Since 2004, three groups representing 10 physicians have accepted the waiver, including his five-doctor ob-gyn group, which paid $70,000 to put in a network at its two locations, said Dr. Wagner, who is getting paid by Evanston Northwestern to recruit up to 700 affiliated physicians to buy the EMR.
Physicians also have been reluctant to buy the EMR for office use because it would drastically change their office processes. "A lot of those physicians were exposed to the difficulty of the change because they were all using it at the hospital and getting them to undergo that change in the office environment voluntarily is a difficult struggle," Dr. Wagner said.
"Since they come to the hospital casually and infrequently, they see it as a burden, and they have to get more demonstrable testimony [of the benefits of using an electronic medical records system] from people other than me, whom everybody sees as the chief advocate of the EMR," Dr. Wagner said. "When that is spoken by somebody other than myself, then the tide will begin to turn."
Like Evanston Northwestern, Sutter Health, a San Francisco-based health system, is reselling its EMR to physicians. Although it won't finish installing a $154 million electronic medical records software at its hospitals and clinics until 2006, it already is laying the groundwork to resell its EMR to community-based physicians.
"Our goal is to provide a needed tool to help doctors practice better medicine ... and to provide a better service to patients within our communities," said Gordon C. Hunt Jr., MD, senior vice president and chief medical officer of Sutter, which includes 26 hospitals and several clinics.
Sutter hasn't yet determined how much it will charge doctors who want its EMR via an ASP arrangement. But the price will be "consistent with the price of major vendors who are currently selling [EMRs] to individual doctors," Dr. Hunt said.
For doctors who aren't interested in buying an EMR from Sutter, the health system is developing a software interface that will enable those who own EMRs from Allscripts LLC, Chicago, and NexGen Healthcare Information Systems, Horsham, Pa., to connect those systems to the hospital's.
Using the interface, office-based physicians will be able to access and import inpatient lab results from the hospital system into their EMR, Dr. Hunt said.
The health system will provide the interface at no cost to physicians -- a decision that Sutter's attorneys already have cleared.

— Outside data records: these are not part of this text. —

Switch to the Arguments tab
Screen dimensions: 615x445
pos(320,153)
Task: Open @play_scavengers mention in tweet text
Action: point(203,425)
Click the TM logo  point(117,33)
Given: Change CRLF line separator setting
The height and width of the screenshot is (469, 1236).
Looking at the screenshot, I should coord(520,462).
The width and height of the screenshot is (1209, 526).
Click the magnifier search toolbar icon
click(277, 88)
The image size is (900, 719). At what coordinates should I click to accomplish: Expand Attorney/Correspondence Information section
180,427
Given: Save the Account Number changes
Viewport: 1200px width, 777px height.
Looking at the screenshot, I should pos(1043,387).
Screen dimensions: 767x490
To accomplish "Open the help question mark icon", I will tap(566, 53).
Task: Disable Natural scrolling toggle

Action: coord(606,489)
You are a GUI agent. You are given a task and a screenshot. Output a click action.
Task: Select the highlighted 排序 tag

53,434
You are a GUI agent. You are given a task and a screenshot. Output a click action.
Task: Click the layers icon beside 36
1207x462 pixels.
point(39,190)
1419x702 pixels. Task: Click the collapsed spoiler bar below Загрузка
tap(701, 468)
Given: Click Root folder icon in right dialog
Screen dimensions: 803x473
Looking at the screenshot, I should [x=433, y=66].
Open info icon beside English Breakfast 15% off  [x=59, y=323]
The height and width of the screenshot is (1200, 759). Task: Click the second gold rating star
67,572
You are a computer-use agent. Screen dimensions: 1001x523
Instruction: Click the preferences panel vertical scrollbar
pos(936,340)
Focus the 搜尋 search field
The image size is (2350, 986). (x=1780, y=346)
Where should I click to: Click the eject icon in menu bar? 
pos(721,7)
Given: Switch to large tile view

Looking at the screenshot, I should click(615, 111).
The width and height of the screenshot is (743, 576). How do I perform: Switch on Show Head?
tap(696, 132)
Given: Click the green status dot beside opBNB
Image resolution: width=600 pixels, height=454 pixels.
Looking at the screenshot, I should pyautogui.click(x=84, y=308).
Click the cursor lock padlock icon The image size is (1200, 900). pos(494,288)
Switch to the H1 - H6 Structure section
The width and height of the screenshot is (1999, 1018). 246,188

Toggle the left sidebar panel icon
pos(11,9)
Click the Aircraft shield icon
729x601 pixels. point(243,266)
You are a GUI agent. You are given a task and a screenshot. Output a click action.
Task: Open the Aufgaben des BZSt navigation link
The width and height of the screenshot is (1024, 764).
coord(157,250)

"Right now, we already provide [the information] in paper form, phone form or other ways to doctors," Dr. Hunt said. "No one has ever insisted that we charge a doctor to send or mail a piece of paper with a lab result on it. This is actually a cheaper way to deliver the same information."
While some hospitals are reselling their EMR software directly to physicians, MedStar Health, a seven-hospital system in the Washington, D.C., area, is considering negotiating deals under which vendors could either sell or lease their ambulatory EMRs at substantial discounts to its affiliated physicians.
The health system is thinking of taking that step at the request of office-based physicians who wanted its assistance in choosing a vendor out of the hundreds in the market, and who felt that the current retail price of EMRs was just too high, Dr. Basch said.
"If we can help physicians narrow their choice down to a handful of quality vendors, then we think we'd be doing physicians a huge service," because it will reduce their chances of making a costly mistake, Dr. Basch said.
MedStar would not receive any revenue if it decides to arrange discounts for its physicians, he said. "Our benefit in helping move doctors [to EMRs] is better and safer medical practice, which we think benefits everybody," he said.